Question about the Fourier transform of $\ln(1+x^2)\exp(-x^2)$

Question

So given the function $f(x) = \ln(1+x^2)\exp(-x^2)$, is the Fourier transformation F infinitely differentiable? I tried to calculate the Fourier transformation but I couldn't find a solution so I was wondering if there is a quick way to verify this.

Answer 1

A simple lemma, presumably something that was covered in class before the exercise was assigned:

Suppose $f\in L^1(\Bbb R)$ and $\int|t||f(t)|\,dt<\infty$. Then the Fourier transform $\hat f$ is differentiable, with derivative equal to the Fourier transform of the function $-it f(t)$.
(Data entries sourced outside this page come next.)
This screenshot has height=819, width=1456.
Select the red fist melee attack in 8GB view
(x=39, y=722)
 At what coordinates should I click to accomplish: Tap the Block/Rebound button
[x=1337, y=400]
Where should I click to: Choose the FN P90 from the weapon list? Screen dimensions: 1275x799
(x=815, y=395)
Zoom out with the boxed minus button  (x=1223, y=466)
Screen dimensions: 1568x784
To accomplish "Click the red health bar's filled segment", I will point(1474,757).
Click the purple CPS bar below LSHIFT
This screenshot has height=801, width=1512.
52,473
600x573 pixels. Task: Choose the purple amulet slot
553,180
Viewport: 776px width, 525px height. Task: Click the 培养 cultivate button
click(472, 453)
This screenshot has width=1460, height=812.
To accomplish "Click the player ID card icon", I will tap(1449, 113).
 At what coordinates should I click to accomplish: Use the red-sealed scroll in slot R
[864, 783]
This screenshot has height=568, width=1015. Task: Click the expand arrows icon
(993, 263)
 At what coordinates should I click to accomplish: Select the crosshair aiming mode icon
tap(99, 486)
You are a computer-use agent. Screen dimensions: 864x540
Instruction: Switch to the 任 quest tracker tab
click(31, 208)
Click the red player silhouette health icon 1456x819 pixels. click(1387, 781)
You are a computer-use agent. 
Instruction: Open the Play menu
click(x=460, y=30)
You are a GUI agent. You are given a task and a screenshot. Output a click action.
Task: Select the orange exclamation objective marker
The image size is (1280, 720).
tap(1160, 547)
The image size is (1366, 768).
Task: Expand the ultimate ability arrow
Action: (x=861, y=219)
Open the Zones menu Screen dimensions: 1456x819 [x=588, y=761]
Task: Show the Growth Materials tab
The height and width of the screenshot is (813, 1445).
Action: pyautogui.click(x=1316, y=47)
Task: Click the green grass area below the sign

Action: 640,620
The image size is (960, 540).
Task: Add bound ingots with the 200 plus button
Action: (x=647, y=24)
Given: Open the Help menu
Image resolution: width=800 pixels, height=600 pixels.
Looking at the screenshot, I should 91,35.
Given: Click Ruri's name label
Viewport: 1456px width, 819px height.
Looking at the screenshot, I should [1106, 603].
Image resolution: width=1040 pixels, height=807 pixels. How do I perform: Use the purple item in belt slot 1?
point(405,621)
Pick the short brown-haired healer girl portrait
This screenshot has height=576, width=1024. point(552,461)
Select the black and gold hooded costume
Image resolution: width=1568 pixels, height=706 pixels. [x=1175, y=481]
Proof: Dominated convergence shows that $$\frac{\hat f(\xi+h)-\hat f(\xi)}{h}=\int\frac{e^{-i(\xi+h)t}-e^{-i\xi t}}{h}f(t)\,dt\to\int e^{-i\xi t}(-it)f(t)\,dt$$as $h\to0$. (For the "dominated" part, recall that $$\left|e^{is}-e^{it}\right|\le|s-t|,\quad s,t\in\Bbb R.)$$

Now if $f$ is as in the question it's clear that $$\int|t|^k|f(t)|\,dt<\infty$$for $k=1,2\dots$; hence it follows by induction that the derivative $F^{(k)}$ exists.

An example showing that the converse of the lemma is false (here I assume the reader is familiar with basic Fourier analysis):

Say $\phi\in C^\infty_c (\Bbb R)$, with support in $(-1/2,1/2)$. There exists $g\in L^1$ with $$\hat g=\phi.$$

Now let $$\phi_n(\xi)=\frac1{n^2}\phi(2^n(\xi-n)).$$Then $$\phi_n=\hat g_n,$$where $$||g_n||_1=\frac1{n^2}||g||_1.$$Let $$f=\sum_{n=1}^\infty g_n.$$Then $f\in L^1$ and $\hat f=\sum\phi_n$ is certainly differentiable, but the Riemann-Lebesgue lemma shows that $\int|t||f(t)|\,dt=\infty$, since the derivative of $\hat f$ does not tend to $0$ at infinity.